* begin Records supplied *

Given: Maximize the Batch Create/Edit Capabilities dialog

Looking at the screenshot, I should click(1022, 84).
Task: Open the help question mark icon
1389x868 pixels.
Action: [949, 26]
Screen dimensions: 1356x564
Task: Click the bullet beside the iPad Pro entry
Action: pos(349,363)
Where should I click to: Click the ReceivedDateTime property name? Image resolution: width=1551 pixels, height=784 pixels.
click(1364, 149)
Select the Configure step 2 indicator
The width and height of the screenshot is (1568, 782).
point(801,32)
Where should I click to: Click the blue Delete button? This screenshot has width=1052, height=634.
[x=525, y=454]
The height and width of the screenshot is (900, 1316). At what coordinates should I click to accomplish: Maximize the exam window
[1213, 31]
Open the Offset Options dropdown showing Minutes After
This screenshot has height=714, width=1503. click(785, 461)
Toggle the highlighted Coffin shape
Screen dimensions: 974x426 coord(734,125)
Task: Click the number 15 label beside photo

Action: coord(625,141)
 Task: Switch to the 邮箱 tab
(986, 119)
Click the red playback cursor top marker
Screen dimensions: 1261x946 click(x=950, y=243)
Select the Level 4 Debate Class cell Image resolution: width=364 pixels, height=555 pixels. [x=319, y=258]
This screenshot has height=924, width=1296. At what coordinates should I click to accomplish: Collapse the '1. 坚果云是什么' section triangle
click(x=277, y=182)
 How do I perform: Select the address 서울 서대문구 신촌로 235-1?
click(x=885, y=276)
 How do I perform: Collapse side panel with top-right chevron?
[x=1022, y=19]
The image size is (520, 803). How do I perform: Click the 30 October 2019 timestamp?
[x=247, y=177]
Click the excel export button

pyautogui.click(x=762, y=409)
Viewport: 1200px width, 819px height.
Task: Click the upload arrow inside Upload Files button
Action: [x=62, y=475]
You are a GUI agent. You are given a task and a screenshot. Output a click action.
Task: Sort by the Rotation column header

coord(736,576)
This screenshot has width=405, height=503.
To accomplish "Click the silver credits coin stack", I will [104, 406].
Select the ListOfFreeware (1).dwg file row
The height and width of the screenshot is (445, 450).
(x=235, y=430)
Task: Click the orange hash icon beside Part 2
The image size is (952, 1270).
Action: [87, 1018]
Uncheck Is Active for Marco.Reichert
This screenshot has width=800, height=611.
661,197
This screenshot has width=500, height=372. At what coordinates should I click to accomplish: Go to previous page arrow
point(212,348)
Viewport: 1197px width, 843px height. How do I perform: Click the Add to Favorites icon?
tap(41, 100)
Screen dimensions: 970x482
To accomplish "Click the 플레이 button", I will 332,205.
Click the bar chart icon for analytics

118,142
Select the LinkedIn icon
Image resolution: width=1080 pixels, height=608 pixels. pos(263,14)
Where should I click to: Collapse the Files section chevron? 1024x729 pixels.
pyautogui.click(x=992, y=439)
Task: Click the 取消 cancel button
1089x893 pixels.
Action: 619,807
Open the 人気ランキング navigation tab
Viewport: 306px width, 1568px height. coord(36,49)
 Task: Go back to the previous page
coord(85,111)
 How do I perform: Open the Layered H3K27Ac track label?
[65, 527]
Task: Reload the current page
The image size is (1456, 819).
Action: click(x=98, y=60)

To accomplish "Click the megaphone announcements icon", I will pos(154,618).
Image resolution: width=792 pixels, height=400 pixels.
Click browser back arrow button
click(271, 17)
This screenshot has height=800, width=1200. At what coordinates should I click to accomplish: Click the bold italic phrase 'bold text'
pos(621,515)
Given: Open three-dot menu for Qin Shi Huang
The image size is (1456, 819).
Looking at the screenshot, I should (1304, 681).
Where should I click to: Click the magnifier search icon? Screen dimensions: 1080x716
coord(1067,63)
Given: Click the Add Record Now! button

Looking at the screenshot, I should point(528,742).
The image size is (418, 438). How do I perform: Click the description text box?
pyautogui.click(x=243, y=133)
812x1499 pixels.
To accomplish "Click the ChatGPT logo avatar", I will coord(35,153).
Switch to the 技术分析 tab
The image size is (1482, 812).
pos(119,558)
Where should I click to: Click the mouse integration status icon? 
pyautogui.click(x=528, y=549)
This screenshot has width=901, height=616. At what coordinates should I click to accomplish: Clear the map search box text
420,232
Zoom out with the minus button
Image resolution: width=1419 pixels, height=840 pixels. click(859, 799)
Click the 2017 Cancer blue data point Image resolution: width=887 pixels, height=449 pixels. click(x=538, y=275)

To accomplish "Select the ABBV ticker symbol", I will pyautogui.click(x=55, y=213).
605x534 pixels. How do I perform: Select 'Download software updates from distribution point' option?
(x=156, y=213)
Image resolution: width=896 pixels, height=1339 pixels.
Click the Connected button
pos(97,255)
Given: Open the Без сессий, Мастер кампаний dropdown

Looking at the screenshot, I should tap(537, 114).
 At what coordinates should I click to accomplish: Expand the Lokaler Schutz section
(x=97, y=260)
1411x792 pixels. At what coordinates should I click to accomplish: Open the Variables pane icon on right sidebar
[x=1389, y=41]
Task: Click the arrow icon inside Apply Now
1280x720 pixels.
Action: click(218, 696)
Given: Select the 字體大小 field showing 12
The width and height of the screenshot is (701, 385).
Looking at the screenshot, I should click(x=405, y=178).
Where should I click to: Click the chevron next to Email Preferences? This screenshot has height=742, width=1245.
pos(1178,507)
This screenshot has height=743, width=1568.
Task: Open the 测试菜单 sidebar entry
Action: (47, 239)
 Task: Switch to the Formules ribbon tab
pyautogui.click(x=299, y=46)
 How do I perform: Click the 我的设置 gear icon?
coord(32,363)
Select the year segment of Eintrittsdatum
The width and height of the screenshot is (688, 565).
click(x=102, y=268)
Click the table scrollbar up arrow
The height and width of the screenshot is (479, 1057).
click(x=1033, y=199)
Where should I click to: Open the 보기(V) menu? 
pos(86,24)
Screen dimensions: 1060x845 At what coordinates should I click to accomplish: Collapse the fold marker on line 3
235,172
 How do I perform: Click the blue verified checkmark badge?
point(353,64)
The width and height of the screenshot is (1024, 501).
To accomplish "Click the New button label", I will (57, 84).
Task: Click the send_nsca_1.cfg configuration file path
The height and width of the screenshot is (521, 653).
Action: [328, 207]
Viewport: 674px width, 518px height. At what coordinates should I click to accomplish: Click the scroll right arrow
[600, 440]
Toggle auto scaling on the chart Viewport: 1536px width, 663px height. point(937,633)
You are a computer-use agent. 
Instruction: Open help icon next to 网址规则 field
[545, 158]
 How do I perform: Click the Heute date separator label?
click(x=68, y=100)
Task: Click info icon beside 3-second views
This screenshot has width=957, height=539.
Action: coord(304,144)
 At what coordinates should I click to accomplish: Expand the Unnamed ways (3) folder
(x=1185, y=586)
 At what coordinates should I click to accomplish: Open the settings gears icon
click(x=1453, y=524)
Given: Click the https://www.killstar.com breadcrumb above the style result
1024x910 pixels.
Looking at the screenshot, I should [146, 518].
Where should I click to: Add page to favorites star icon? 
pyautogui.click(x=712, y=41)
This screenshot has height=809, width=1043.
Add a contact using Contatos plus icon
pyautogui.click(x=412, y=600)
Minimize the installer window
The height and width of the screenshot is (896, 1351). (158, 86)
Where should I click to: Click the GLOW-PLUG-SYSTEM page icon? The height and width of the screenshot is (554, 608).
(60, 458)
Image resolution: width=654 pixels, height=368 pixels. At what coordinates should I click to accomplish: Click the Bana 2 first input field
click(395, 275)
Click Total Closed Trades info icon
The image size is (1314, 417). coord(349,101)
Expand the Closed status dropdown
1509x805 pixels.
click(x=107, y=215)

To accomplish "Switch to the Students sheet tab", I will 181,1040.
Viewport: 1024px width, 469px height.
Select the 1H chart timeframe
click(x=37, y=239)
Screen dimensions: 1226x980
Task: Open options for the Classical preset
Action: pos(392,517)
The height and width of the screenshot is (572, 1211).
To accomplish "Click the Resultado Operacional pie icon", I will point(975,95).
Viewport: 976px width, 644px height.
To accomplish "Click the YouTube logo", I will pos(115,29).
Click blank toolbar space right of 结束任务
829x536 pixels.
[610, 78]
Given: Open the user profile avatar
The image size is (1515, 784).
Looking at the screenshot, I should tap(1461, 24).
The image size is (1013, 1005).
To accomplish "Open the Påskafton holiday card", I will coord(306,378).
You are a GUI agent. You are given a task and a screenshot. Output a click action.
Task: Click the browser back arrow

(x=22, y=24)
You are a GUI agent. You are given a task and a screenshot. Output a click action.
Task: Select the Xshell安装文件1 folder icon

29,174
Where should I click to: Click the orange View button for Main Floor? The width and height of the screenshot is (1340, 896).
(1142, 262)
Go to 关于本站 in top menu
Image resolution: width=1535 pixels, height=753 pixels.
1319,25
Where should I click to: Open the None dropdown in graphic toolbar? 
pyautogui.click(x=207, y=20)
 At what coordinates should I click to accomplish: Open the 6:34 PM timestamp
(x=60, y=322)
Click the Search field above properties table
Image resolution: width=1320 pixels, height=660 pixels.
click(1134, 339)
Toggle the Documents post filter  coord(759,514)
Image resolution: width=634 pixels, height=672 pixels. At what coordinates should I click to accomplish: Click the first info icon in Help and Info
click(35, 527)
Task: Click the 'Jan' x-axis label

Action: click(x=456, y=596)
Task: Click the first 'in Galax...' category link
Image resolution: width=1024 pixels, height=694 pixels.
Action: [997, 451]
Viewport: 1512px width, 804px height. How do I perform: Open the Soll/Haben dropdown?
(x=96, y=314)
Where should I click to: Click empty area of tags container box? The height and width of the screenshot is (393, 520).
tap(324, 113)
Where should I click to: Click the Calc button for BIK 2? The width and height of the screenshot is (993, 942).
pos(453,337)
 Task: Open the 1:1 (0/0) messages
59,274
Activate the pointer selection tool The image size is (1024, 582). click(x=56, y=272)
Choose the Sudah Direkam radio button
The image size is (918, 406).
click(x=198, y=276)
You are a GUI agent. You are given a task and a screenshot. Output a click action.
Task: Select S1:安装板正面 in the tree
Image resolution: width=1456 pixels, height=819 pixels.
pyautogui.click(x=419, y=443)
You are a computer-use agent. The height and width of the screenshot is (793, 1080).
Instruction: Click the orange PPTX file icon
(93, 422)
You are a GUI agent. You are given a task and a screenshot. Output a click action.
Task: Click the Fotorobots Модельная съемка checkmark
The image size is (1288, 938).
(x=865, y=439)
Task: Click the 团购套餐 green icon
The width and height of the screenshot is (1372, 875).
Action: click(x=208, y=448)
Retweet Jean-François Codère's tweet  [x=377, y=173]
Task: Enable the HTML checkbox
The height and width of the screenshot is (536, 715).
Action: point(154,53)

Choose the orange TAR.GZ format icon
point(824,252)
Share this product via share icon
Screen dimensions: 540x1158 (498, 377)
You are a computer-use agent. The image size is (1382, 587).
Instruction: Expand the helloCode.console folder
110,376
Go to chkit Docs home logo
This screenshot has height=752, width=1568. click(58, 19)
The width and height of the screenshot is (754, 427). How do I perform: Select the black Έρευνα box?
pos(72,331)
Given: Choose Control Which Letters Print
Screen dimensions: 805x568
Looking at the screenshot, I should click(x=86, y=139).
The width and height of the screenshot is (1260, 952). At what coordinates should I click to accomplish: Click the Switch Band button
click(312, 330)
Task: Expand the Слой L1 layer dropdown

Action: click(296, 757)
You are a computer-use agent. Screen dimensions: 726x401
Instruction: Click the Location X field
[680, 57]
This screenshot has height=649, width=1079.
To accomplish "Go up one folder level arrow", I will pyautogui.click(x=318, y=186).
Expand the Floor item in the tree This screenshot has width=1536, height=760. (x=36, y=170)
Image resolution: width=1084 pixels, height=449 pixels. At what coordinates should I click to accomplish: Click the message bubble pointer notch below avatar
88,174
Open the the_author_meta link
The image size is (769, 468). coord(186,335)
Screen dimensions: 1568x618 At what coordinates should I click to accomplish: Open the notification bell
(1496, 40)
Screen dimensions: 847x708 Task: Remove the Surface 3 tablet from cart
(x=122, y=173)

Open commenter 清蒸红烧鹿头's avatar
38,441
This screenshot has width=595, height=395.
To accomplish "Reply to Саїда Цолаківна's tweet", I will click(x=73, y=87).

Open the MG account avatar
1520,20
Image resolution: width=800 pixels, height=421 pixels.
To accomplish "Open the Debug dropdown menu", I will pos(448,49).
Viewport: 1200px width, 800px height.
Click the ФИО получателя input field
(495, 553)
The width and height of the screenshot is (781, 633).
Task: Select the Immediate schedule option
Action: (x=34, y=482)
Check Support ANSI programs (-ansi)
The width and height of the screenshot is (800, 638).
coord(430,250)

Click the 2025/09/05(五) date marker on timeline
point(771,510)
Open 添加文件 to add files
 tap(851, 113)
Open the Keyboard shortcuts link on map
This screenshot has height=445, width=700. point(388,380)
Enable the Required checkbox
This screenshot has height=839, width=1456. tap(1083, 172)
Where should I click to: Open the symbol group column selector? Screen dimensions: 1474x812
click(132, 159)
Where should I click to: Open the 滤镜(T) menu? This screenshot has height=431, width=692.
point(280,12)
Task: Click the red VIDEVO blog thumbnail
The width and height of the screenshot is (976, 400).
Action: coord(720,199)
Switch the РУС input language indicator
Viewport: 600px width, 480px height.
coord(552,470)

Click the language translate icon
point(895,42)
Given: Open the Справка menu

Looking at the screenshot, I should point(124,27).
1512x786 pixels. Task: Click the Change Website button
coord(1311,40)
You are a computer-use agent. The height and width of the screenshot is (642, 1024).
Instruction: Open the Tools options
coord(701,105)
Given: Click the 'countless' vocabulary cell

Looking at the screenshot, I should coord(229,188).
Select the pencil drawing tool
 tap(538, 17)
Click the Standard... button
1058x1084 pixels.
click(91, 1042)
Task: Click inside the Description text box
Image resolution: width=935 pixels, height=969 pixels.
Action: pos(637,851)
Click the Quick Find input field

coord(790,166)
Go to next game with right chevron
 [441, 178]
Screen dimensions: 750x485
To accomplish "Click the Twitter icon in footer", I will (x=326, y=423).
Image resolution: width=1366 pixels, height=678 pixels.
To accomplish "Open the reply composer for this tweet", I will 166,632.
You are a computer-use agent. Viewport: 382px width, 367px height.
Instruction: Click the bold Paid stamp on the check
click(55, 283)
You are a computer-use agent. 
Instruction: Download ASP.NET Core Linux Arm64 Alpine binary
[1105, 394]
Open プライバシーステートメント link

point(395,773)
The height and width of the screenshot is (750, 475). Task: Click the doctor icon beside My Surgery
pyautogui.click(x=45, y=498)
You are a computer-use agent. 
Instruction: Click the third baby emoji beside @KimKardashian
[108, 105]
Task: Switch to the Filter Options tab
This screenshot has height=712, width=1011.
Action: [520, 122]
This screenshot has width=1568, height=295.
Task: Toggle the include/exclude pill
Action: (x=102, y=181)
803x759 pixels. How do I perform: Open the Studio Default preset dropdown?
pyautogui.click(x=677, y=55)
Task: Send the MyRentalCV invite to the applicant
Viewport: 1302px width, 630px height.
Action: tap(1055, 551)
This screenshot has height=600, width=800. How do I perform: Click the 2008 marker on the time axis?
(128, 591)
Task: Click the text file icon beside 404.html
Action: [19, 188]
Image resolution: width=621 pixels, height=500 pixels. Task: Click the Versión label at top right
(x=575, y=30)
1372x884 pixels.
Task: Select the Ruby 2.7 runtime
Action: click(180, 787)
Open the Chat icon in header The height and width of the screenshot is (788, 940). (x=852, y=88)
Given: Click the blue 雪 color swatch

* end Records supplied *

__Aim__:
Arrange the lines of the data above into a numbered list, starting at the line that contains "Given: Open the Без" and ending at the line that contains "Action: click(218, 696)". Include both of those lines and omit any blank lines.

__Written response__:
1. Given: Open the Без сессий, Мастер кампаний dropdown
2. Looking at the screenshot, I should tap(537, 114).
3.  At what coordinates should I click to accomplish: Expand the Lokaler Schutz section
4. (x=97, y=260)
5. 1411x792 pixels. At what coordinates should I click to accomplish: Open the Variables pane icon on right sidebar
6. [x=1389, y=41]
7. Task: Click the arrow icon inside Apply Now
8. 1280x720 pixels.
9. Action: click(218, 696)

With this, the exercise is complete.